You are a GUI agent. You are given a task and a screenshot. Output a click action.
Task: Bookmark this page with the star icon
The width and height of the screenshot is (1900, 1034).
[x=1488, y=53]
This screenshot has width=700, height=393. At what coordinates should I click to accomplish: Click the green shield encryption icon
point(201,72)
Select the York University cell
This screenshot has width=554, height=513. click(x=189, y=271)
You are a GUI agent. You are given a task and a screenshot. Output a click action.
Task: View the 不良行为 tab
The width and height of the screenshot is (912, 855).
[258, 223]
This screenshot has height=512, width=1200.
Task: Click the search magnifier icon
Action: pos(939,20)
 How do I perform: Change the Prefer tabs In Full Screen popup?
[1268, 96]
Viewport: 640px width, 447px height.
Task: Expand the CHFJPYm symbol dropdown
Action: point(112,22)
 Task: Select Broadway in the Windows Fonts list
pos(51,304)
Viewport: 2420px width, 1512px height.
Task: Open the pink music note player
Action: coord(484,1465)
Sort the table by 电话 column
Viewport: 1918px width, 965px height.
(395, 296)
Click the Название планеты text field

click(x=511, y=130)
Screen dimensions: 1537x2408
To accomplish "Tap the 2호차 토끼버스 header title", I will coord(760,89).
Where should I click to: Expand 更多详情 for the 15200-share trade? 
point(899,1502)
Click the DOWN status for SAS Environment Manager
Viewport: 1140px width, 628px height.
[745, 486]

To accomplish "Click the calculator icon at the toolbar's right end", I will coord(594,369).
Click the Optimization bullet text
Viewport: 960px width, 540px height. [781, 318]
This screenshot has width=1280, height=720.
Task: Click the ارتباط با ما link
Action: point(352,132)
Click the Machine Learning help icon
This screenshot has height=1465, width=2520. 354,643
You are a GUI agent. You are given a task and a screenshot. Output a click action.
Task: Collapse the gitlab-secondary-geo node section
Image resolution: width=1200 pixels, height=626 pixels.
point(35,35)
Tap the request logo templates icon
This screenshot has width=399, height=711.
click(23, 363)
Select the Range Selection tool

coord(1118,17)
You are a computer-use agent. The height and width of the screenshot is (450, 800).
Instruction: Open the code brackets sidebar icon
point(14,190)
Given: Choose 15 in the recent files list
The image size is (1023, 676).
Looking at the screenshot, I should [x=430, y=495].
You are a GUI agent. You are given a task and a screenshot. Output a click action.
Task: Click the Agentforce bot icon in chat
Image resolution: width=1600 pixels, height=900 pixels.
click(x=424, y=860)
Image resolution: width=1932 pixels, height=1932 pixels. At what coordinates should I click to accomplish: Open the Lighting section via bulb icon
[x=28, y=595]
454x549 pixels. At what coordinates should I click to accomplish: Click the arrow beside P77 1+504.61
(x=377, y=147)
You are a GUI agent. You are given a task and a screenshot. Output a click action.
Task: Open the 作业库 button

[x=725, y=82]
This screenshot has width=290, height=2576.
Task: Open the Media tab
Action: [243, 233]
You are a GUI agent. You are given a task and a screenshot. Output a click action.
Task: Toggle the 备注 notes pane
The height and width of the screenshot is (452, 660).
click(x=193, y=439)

**WHAT THE EXERCISE ASKS:** Quote the entries word for word from the very first line up to and including the line that contains "Action: point(112,22)".

**TASK SOLUTION:**
You are a GUI agent. You are given a task and a screenshot. Output a click action.
Task: Bookmark this page with the star icon
The width and height of the screenshot is (1900, 1034).
[x=1488, y=53]
This screenshot has width=700, height=393. At what coordinates should I click to accomplish: Click the green shield encryption icon
point(201,72)
Select the York University cell
This screenshot has width=554, height=513. click(x=189, y=271)
You are a GUI agent. You are given a task and a screenshot. Output a click action.
Task: View the 不良行为 tab
The width and height of the screenshot is (912, 855).
[258, 223]
This screenshot has height=512, width=1200.
Task: Click the search magnifier icon
Action: pos(939,20)
 How do I perform: Change the Prefer tabs In Full Screen popup?
[1268, 96]
Viewport: 640px width, 447px height.
Task: Expand the CHFJPYm symbol dropdown
Action: point(112,22)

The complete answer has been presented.